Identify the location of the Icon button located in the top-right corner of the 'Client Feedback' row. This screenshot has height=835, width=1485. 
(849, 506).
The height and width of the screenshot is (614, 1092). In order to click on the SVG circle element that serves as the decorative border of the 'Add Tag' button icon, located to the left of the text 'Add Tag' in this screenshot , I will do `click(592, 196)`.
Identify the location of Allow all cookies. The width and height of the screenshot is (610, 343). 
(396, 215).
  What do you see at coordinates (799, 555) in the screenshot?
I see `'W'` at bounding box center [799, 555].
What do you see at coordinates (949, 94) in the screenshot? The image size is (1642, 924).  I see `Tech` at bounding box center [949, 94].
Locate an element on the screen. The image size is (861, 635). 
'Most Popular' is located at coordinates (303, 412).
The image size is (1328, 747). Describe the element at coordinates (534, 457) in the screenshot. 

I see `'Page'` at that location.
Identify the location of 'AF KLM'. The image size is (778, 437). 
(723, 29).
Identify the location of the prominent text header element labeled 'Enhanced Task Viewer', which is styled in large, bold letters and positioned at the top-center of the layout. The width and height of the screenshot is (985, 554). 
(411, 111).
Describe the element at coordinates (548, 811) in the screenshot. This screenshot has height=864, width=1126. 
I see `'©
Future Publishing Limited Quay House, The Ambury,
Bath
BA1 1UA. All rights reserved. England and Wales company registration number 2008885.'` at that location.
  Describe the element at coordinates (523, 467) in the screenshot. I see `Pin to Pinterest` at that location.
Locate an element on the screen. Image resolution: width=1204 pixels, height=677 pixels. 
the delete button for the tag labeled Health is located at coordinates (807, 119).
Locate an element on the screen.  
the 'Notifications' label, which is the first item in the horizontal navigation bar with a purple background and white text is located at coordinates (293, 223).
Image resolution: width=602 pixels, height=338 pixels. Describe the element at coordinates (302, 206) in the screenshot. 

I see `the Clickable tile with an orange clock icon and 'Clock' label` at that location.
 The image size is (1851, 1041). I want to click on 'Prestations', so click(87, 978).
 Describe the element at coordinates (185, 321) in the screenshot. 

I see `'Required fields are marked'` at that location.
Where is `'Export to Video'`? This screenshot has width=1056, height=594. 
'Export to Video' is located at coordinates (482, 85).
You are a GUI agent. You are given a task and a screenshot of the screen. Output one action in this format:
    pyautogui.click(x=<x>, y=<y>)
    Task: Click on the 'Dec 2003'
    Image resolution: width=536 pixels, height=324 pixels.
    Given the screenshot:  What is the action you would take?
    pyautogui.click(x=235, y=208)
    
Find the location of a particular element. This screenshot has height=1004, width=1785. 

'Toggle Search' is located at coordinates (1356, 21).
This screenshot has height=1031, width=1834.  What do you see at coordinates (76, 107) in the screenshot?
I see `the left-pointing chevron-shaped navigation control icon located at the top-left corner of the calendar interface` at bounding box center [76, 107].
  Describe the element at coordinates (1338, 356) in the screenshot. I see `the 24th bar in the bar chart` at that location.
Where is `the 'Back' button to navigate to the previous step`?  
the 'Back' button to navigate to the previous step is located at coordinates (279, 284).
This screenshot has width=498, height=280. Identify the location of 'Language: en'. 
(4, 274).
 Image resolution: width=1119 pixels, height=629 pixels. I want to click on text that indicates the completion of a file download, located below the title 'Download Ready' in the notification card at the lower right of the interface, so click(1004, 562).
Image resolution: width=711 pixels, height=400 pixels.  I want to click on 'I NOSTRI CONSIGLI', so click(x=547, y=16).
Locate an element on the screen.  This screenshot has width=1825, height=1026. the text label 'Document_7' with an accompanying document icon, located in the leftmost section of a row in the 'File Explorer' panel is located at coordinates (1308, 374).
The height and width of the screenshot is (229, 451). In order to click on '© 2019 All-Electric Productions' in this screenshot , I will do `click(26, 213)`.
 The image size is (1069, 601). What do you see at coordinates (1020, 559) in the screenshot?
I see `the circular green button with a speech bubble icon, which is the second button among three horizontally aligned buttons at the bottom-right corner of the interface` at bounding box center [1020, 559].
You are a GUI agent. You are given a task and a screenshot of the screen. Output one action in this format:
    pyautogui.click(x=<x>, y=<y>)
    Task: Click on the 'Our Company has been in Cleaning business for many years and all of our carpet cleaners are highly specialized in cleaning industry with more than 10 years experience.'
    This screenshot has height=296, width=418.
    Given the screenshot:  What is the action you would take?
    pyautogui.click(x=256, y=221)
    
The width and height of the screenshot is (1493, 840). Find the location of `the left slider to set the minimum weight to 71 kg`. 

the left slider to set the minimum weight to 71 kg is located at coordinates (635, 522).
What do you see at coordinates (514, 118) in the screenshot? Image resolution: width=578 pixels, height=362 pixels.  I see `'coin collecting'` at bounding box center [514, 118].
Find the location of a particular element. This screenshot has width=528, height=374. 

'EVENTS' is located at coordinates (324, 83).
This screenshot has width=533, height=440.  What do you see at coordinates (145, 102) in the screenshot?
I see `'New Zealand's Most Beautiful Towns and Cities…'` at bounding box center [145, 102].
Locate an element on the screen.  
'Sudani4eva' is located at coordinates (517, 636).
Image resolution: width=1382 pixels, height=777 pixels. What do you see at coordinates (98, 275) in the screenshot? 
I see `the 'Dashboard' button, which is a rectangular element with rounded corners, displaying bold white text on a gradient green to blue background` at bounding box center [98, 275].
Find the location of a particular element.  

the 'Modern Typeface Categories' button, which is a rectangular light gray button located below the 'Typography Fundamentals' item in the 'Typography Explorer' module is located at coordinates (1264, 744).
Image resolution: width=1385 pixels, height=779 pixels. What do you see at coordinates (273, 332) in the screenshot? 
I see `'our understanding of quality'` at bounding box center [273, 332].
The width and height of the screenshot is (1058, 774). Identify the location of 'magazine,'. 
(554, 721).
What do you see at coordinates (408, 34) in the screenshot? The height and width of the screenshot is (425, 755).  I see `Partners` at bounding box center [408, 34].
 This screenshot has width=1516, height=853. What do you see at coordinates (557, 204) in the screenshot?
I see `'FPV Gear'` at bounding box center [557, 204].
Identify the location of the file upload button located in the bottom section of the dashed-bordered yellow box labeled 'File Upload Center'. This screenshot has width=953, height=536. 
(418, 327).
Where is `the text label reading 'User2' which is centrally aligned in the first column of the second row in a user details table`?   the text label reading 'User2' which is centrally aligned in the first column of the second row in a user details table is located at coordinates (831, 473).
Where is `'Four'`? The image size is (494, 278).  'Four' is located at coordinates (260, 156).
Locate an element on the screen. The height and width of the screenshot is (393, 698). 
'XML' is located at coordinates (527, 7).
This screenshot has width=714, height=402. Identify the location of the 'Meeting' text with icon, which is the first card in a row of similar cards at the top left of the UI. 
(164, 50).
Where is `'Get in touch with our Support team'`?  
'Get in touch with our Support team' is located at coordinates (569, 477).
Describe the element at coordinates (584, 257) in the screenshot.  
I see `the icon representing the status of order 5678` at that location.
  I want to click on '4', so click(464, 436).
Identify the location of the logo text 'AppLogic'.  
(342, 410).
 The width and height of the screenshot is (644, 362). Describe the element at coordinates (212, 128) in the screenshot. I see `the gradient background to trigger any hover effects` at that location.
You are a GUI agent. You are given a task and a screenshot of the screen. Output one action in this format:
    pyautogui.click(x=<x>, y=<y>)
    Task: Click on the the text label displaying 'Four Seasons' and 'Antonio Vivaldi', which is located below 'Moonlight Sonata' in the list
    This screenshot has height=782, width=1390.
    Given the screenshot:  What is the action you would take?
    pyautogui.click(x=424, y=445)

------------

- [WHAT YOU SHOULD DO] Convert every line of the rows above into a JSON list of strings, one string per line, leaving out blank lines.

- [PROBLEM SOLUTION]
[
  "Identify the location of the Icon button located in the top-right corner of the 'Client Feedback' row. This screenshot has height=835, width=1485. ",
  "(849, 506).",
  "The height and width of the screenshot is (614, 1092). In order to click on the SVG circle element that serves as the decorative border of the 'Add Tag' button icon, located to the left of the text 'Add Tag' in this screenshot , I will do `click(592, 196)`.",
  "Identify the location of Allow all cookies. The width and height of the screenshot is (610, 343). ",
  "(396, 215).",
  "  What do you see at coordinates (799, 555) in the screenshot?",
  "I see `'W'` at bounding box center [799, 555].",
  "What do you see at coordinates (949, 94) in the screenshot? The image size is (1642, 924).  I see `Tech` at bounding box center [949, 94].",
  "Locate an element on the screen. The image size is (861, 635). ",
  "'Most Popular' is located at coordinates (303, 412).",
  "The image size is (1328, 747). Describe the element at coordinates (534, 457) in the screenshot. ",
  "I see `'Page'` at that location.",
  "Identify the location of 'AF KLM'. The image size is (778, 437). ",
  "(723, 29).",
  "Identify the location of the prominent text header element labeled 'Enhanced Task Viewer', which is styled in large, bold letters and positioned at the top-center of the layout. The width and height of the screenshot is (985, 554). ",
  "(411, 111).",
  "Describe the element at coordinates (548, 811) in the screenshot. This screenshot has height=864, width=1126. ",
  "I see `'©",
  "Future Publishing Limited Quay House, The Ambury,",
  "Bath",
  "BA1 1UA. All rights reserved. England and Wales company registration number 2008885.'` at that location.",
  "  Describe the element at coordinates (523, 467) in the screenshot. I see `Pin to Pinterest` at that location.",
  "Locate an element on the screen. Image resolution: width=1204 pixels, height=677 pixels. ",
  "the delete button for the tag labeled Health is located at coordinates (807, 119).",
  "Locate an element on the screen.  ",
  "the 'Notifications' label, which is the first item in the horizontal navigation bar with a purple background and white text is located at coordinates (293, 223).",
  "Image resolution: width=602 pixels, height=338 pixels. Describe the element at coordinates (302, 206) in the screenshot. ",
  "I see `the Clickable tile with an orange clock icon and 'Clock' label` at that location.",
  " The image size is (1851, 1041). I want to click on 'Prestations', so click(87, 978).",
  " Describe the element at coordinates (185, 321) in the screenshot. ",
  "I see `'Required fields are marked'` at that location.",
  "Where is `'Export to Video'`? This screenshot has width=1056, height=594. ",
  "'Export to Video' is located at coordinates (482, 85).",
  "You are a GUI agent. You are given a task and a screenshot of the screen. Output one action in this format:",
  "    pyautogui.click(x=<x>, y=<y>)",
  "    Task: Click on the 'Dec 2003'",
  "    Image resolution: width=536 pixels, height=324 pixels.",
  "    Given the screenshot:  What is the action you would take?",
  "    pyautogui.click(x=235, y=208)",
  "Find the location of a particular element. This screenshot has height=1004, width=1785. ",
  "'Toggle Search' is located at coordinates (1356, 21).",
  "This screenshot has height=1031, width=1834.  What do you see at coordinates (76, 107) in the screenshot?",
  "I see `the left-pointing chevron-shaped navigation control icon located at the top-left corner of the calendar interface` at bounding box center [76, 107].",
  "  Describe the element at coordinates (1338, 356) in the screenshot. I see `the 24th bar in the bar chart` at that location.",
  "Where is `the 'Back' button to navigate to the previous step`?  ",
  "the 'Back' button to navigate to the previous step is located at coordinates (279, 284).",
  "This screenshot has width=498, height=280. Identify the location of 'Language: en'. ",
  "(4, 274).",
  " Image resolution: width=1119 pixels, height=629 pixels. I want to click on text that indicates the completion of a file download, located below the title 'Download Ready' in the notification card at the lower right of the interface, so click(1004, 562).",
  "Image resolution: width=711 pixels, height=400 pixels.  I want to click on 'I NOSTRI CONSIGLI', so click(x=547, y=16).",
  "Locate an element on the screen.  This screenshot has width=1825, height=1026. the text label 'Document_7' with an accompanying document icon, located in the leftmost section of a row in the 'File Explorer' panel is located at coordinates (1308, 374).",
  "The height and width of the screenshot is (229, 451). In order to click on '© 2019 All-Electric Productions' in this screenshot , I will do `click(26, 213)`.",
  " The image size is (1069, 601). What do you see at coordinates (1020, 559) in the screenshot?",
  "I see `the circular green button with a speech bubble icon, which is the second button among three horizontally aligned buttons at the bottom-right corner of the interface` at bounding box center [1020, 559].",
  "You are a GUI agent. You are given a task and a screenshot of the screen. Output one action in this format:",
  "    pyautogui.click(x=<x>, y=<y>)",
  "    Task: Click on the 'Our Company has been in Cleaning business for many years and all of our carpet cleaners are highly specialized in cleaning industry with more than 10 years experience.'",
  "    This screenshot has height=296, width=418.",
  "    Given the screenshot:  What is the action you would take?",
  "    pyautogui.click(x=256, y=221)",
  "The width and height of the screenshot is (1493, 840). Find the location of `the left slider to set the minimum weight to 71 kg`. ",
  "the left slider to set the minimum weight to 71 kg is located at coordinates (635, 522).",
  "What do you see at coordinates (514, 118) in the screenshot? Image resolution: width=578 pixels, height=362 pixels.  I see `'coin collecting'` at bounding box center [514, 118].",
  "Find the location of a particular element. This screenshot has width=528, height=374. ",
  "'EVENTS' is located at coordinates (324, 83).",
  "This screenshot has width=533, height=440.  What do you see at coordinates (145, 102) in the screenshot?",
  "I see `'New Zealand's Most Beautiful Towns and Cities…'` at bounding box center [145, 102].",
  "Locate an element on the screen.  ",
  "'Sudani4eva' is located at coordinates (517, 636).",
  "Image resolution: width=1382 pixels, height=777 pixels. What do you see at coordinates (98, 275) in the screenshot? ",
  "I see `the 'Dashboard' button, which is a rectangular element with rounded corners, displaying bold white text on a gradient green to blue background` at bounding box center [98, 275].",
  "Find the location of a particular element.  ",
  "the 'Modern Typeface Categories' button, which is a rectangular light gray button located below the 'Typography Fundamentals' item in the 'Typography Explorer' module is located at coordinates (1264, 744).",
  "Image resolution: width=1385 pixels, height=779 pixels. What do you see at coordinates (273, 332) in the screenshot? ",
  "I see `'our understanding of quality'` at bounding box center [273, 332].",
  "The width and height of the screenshot is (1058, 774). Identify the location of 'magazine,'. ",
  "(554, 721).",
  "What do you see at coordinates (408, 34) in the screenshot? The height and width of the screenshot is (425, 755).  I see `Partners` at bounding box center [408, 34].",
  " This screenshot has width=1516, height=853. What do you see at coordinates (557, 204) in the screenshot?",
  "I see `'FPV Gear'` at bounding box center [557, 204].",
  "Identify the location of the file upload button located in the bottom section of the dashed-bordered yellow box labeled 'File Upload Center'. This screenshot has width=953, height=536. ",
  "(418, 327).",
  "Where is `the text label reading 'User2' which is centrally aligned in the first column of the second row in a user details table`?   the text label reading 'User2' which is centrally aligned in the first column of the second row in a user details table is located at coordinates (831, 473).",
  "Where is `'Four'`? The image size is (494, 278).  'Four' is located at coordinates (260, 156).",
  "Locate an element on the screen. The height and width of the screenshot is (393, 698). ",
  "'XML' is located at coordinates (527, 7).",
  "This screenshot has width=714, height=402. Identify the location of the 'Meeting' text with icon, which is the first card in a row of similar cards at the top left of the UI. ",
  "(164, 50).",
  "Where is `'Get in touch with our Support team'`?  ",
  "'Get in touch with our Support team' is located at coordinates (569, 477).",
  "Describe the element at coordinates (584, 257) in the screenshot.  ",
  "I see `the icon representing the status of order 5678` at that location.",
  "  I want to click on '4', so click(464, 436).",
  "Identify the location of the logo text 'AppLogic'.  ",
  "(342, 410).",
  " The width and height of the screenshot is (644, 362). Describe the element at coordinates (212, 128) in the screenshot. I see `the gradient background to trigger any hover effects` at that location.",
  "You are a GUI agent. You are given a task and a screenshot of the screen. Output one action in this format:",
  "    pyautogui.click(x=<x>, y=<y>)",
  "    Task: Click on the the text label displaying 'Four Seasons' and 'Antonio Vivaldi', which is located below 'Moonlight Sonata' in the list",
  "    This screenshot has height=782, width=1390.",
  "    Given the screenshot:  What is the action you would take?",
  "    pyautogui.click(x=424, y=445)"
]